• WORK INSTRUCTIONS
Convert every line of the entries below into a JSON list of strings, one string per line, and leave out blank lines.

• DATA LINES

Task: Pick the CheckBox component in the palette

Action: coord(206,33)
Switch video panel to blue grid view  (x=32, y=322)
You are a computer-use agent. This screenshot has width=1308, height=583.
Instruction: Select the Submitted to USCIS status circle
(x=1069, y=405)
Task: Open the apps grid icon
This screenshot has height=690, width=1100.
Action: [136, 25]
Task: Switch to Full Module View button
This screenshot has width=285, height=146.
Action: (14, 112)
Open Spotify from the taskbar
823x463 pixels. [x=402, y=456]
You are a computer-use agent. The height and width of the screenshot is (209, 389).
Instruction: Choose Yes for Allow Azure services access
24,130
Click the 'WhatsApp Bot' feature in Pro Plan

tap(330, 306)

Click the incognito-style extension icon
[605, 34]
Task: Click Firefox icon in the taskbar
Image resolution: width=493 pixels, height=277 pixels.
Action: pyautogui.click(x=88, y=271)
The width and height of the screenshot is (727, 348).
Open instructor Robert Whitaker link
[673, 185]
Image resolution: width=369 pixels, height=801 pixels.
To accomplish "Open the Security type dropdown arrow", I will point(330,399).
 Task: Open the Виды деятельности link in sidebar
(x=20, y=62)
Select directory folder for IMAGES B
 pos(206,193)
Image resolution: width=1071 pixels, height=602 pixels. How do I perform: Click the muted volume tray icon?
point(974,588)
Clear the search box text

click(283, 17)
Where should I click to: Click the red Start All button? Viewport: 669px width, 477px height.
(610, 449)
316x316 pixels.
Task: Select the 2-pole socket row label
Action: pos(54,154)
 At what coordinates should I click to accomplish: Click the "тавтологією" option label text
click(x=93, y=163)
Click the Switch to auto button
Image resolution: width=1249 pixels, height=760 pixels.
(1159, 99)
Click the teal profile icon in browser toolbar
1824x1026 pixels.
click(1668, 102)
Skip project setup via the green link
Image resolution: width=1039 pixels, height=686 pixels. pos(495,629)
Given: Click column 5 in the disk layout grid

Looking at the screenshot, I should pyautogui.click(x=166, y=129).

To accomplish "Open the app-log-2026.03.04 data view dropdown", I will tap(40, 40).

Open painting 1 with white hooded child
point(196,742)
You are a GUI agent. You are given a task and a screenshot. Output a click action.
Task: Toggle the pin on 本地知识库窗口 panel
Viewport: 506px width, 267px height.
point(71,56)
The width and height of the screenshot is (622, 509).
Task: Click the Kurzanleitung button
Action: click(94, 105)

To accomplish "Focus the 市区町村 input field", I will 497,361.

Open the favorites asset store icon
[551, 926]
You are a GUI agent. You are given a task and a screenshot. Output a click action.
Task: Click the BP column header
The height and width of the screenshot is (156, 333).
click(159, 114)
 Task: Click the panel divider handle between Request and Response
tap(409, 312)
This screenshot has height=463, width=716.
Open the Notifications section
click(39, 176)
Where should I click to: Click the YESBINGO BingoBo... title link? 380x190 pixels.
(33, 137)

• RESULT
[
  "Task: Pick the CheckBox component in the palette",
  "Action: coord(206,33)",
  "Switch video panel to blue grid view  (x=32, y=322)",
  "You are a computer-use agent. This screenshot has width=1308, height=583.",
  "Instruction: Select the Submitted to USCIS status circle",
  "(x=1069, y=405)",
  "Task: Open the apps grid icon",
  "This screenshot has height=690, width=1100.",
  "Action: [136, 25]",
  "Task: Switch to Full Module View button",
  "This screenshot has width=285, height=146.",
  "Action: (14, 112)",
  "Open Spotify from the taskbar",
  "823x463 pixels. [x=402, y=456]",
  "You are a computer-use agent. The height and width of the screenshot is (209, 389).",
  "Instruction: Choose Yes for Allow Azure services access",
  "24,130",
  "Click the 'WhatsApp Bot' feature in Pro Plan",
  "tap(330, 306)",
  "Click the incognito-style extension icon",
  "[605, 34]",
  "Task: Click Firefox icon in the taskbar",
  "Image resolution: width=493 pixels, height=277 pixels.",
  "Action: pyautogui.click(x=88, y=271)",
  "The width and height of the screenshot is (727, 348).",
  "Open instructor Robert Whitaker link",
  "[673, 185]",
  "Image resolution: width=369 pixels, height=801 pixels.",
  "To accomplish \"Open the Security type dropdown arrow\", I will point(330,399).",
  " Task: Open the Виды деятельности link in sidebar",
  "(x=20, y=62)",
  "Select directory folder for IMAGES B",
  " pos(206,193)",
  "Image resolution: width=1071 pixels, height=602 pixels. How do I perform: Click the muted volume tray icon?",
  "point(974,588)",
  "Clear the search box text",
  "click(283, 17)",
  "Where should I click to: Click the red Start All button? Viewport: 669px width, 477px height.",
  "(610, 449)",
  "316x316 pixels.",
  "Task: Select the 2-pole socket row label",
  "Action: pos(54,154)",
  " At what coordinates should I click to accomplish: Click the \"тавтологією\" option label text",
  "click(x=93, y=163)",
  "Click the Switch to auto button",
  "Image resolution: width=1249 pixels, height=760 pixels.",
  "(1159, 99)",
  "Click the teal profile icon in browser toolbar",
  "1824x1026 pixels.",
  "click(1668, 102)",
  "Skip project setup via the green link",
  "Image resolution: width=1039 pixels, height=686 pixels. pos(495,629)",
  "Given: Click column 5 in the disk layout grid",
  "Looking at the screenshot, I should pyautogui.click(x=166, y=129).",
  "To accomplish \"Open the app-log-2026.03.04 data view dropdown\", I will tap(40, 40).",
  "Open painting 1 with white hooded child",
  "point(196,742)",
  "You are a GUI agent. You are given a task and a screenshot. Output a click action.",
  "Task: Toggle the pin on 本地知识库窗口 panel",
  "Viewport: 506px width, 267px height.",
  "point(71,56)",
  "The width and height of the screenshot is (622, 509).",
  "Task: Click the Kurzanleitung button",
  "Action: click(94, 105)",
  "To accomplish \"Focus the 市区町村 input field\", I will 497,361.",
  "Open the favorites asset store icon",
  "[551, 926]",
  "You are a GUI agent. You are given a task and a screenshot. Output a click action.",
  "Task: Click the BP column header",
  "The height and width of the screenshot is (156, 333).",
  "click(159, 114)",
  " Task: Click the panel divider handle between Request and Response",
  "tap(409, 312)",
  "This screenshot has height=463, width=716.",
  "Open the Notifications section",
  "click(39, 176)",
  "Where should I click to: Click the YESBINGO BingoBo... title link? 380x190 pixels.",
  "(33, 137)"
]